→ **DATA LISTING**
____________

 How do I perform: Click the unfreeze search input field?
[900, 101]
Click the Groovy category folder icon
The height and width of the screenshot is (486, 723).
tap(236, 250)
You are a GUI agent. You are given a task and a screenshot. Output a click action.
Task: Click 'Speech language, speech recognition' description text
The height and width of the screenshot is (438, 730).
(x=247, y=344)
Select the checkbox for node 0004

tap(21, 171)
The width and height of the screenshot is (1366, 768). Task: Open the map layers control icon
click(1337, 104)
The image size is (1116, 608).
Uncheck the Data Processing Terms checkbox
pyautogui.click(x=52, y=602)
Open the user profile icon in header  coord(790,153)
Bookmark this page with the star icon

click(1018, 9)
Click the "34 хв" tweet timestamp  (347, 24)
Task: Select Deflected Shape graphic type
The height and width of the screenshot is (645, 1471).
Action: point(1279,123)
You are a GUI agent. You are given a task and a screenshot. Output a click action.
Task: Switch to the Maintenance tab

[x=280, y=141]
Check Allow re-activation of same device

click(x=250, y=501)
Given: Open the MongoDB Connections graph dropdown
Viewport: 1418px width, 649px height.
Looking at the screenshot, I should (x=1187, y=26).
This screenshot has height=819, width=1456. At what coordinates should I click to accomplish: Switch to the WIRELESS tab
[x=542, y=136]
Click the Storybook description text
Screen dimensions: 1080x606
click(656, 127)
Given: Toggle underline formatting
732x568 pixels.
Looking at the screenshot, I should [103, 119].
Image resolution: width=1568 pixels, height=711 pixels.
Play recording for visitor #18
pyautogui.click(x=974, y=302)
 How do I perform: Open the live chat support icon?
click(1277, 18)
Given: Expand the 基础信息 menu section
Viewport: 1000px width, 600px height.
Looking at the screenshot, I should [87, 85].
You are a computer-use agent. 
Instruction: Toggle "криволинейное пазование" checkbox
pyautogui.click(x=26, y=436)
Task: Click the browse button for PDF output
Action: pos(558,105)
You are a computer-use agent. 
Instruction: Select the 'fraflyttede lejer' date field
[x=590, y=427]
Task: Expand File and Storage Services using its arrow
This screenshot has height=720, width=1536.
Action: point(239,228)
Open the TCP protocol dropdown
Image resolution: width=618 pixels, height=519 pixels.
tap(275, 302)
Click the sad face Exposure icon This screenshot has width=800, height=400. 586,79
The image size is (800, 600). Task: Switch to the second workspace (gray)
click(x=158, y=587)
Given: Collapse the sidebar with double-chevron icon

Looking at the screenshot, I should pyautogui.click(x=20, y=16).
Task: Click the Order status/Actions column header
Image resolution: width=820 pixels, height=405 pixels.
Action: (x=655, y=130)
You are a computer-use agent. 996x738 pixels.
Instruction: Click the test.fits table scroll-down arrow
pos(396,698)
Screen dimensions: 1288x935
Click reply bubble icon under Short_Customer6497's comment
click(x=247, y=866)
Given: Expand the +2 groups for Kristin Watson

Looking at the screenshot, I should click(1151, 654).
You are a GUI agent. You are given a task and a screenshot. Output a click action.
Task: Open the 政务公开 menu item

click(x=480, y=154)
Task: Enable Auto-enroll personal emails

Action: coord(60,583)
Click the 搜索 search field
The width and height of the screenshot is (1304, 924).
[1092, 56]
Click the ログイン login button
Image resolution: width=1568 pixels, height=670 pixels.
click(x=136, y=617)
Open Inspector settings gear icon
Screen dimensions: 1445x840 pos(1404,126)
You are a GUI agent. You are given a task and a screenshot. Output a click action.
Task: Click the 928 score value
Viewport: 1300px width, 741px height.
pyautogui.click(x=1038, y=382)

____________

→ **TASK BRIEF**
Scan the listing for the string "description" and copy every line that carries it.

→ **OUTPUT FOR THIS TASK**
Task: Click 'Speech language, speech recognition' description text
Click the Storybook description text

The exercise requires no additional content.